Role of Background Section in Patent Application

Role of Background Section in Patent Application : Background section is generally considered the place in the patent application where one defines the problem and the prior-art. Although such function of the background section is commonly accepted, it is advisable that the one must be very careful what to disclose and what not to disclose in the background section.

Role of Background Section in Patent Application

One purpose of the background section is to show that there is a need of the invention in the art. Many attorneys prefer that the background section shall be written in a manner to provide a sales pitch of the invention. Once a reader goes through the background section, he/she should feel that there is a problem that needs attention and effort to be solved. Then, the background section should portray the need to solve that problem. For example, a patent application for an invention related to man-made fuel from plastic bags can include one or two statements to explain the consequences of extracting natural fuels and how the use of such fuels adds carbon to the atmosphere, leading to climate change, etc.

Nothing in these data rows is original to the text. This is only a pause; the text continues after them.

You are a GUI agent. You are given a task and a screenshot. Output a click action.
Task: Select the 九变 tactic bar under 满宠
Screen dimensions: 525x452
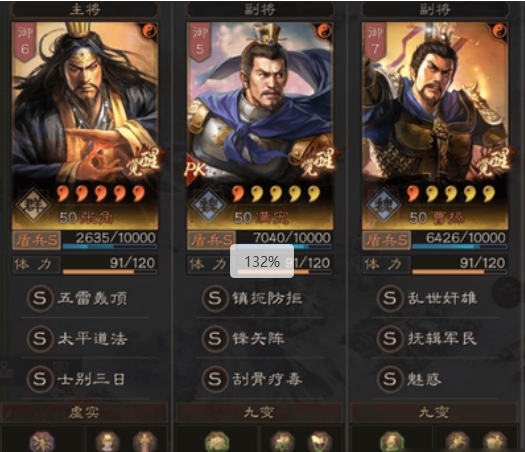pos(259,412)
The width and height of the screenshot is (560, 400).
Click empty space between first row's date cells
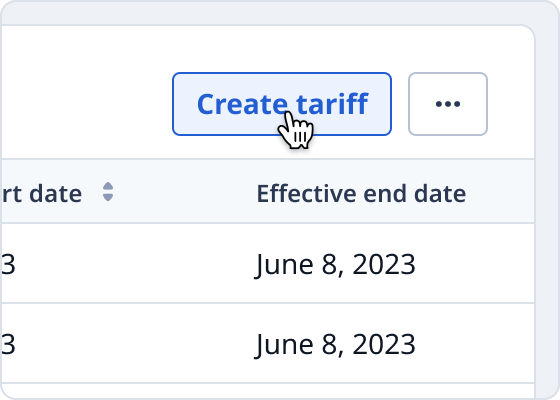click(x=136, y=265)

Some attorneys suggest to not over emphasize anything in the background section, and that too has valid reasons. Anything under the background section will be considered as self-admitted prior-art to the invention. One must be careful that the background section should not include anything that can be used against the applicant to consider the present invention as obvious. For example, the writer must be careful to not write the problem statement such that it seems obvious in the art, and thereby its solution (i.e., the present invention) may be construed obvious and thus not eligible for grant of a patent.

It may be understood that the background section kind of acts like a benchmark for deciding an appropriate scope of the claims for the invention. Overstating the prior-art in the background section may lead to narrow claims which may hamper the chances of the inventor to force out the infringers, and understating may lead to overly broad claims which may be rejected by the patent office during prosecution.